[START]

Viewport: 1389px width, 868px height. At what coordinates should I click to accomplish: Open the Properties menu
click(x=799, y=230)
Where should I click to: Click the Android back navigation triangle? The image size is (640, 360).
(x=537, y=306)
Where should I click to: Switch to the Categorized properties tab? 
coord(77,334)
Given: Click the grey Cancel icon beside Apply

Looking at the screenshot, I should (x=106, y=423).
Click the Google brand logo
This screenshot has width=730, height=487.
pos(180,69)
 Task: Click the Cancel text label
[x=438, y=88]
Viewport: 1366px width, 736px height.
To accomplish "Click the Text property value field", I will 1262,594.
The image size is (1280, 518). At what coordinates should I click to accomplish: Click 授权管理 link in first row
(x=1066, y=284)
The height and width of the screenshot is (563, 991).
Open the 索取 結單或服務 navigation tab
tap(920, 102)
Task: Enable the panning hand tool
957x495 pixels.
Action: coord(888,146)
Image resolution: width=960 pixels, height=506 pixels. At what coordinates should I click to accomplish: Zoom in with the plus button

[END]

> **Objective**
Return the whole listing above word for word, with every line unchanged and in its original order.

> **Task response**
Viewport: 1389px width, 868px height. At what coordinates should I click to accomplish: Open the Properties menu
click(x=799, y=230)
Where should I click to: Click the Android back navigation triangle? The image size is (640, 360).
(x=537, y=306)
Where should I click to: Switch to the Categorized properties tab? 
coord(77,334)
Given: Click the grey Cancel icon beside Apply

Looking at the screenshot, I should (x=106, y=423).
Click the Google brand logo
This screenshot has width=730, height=487.
pos(180,69)
 Task: Click the Cancel text label
[x=438, y=88]
Viewport: 1366px width, 736px height.
To accomplish "Click the Text property value field", I will 1262,594.
The image size is (1280, 518). At what coordinates should I click to accomplish: Click 授权管理 link in first row
(x=1066, y=284)
The height and width of the screenshot is (563, 991).
Open the 索取 結單或服務 navigation tab
tap(920, 102)
Task: Enable the panning hand tool
957x495 pixels.
Action: coord(888,146)
Image resolution: width=960 pixels, height=506 pixels. At what coordinates should I click to accomplish: Zoom in with the plus button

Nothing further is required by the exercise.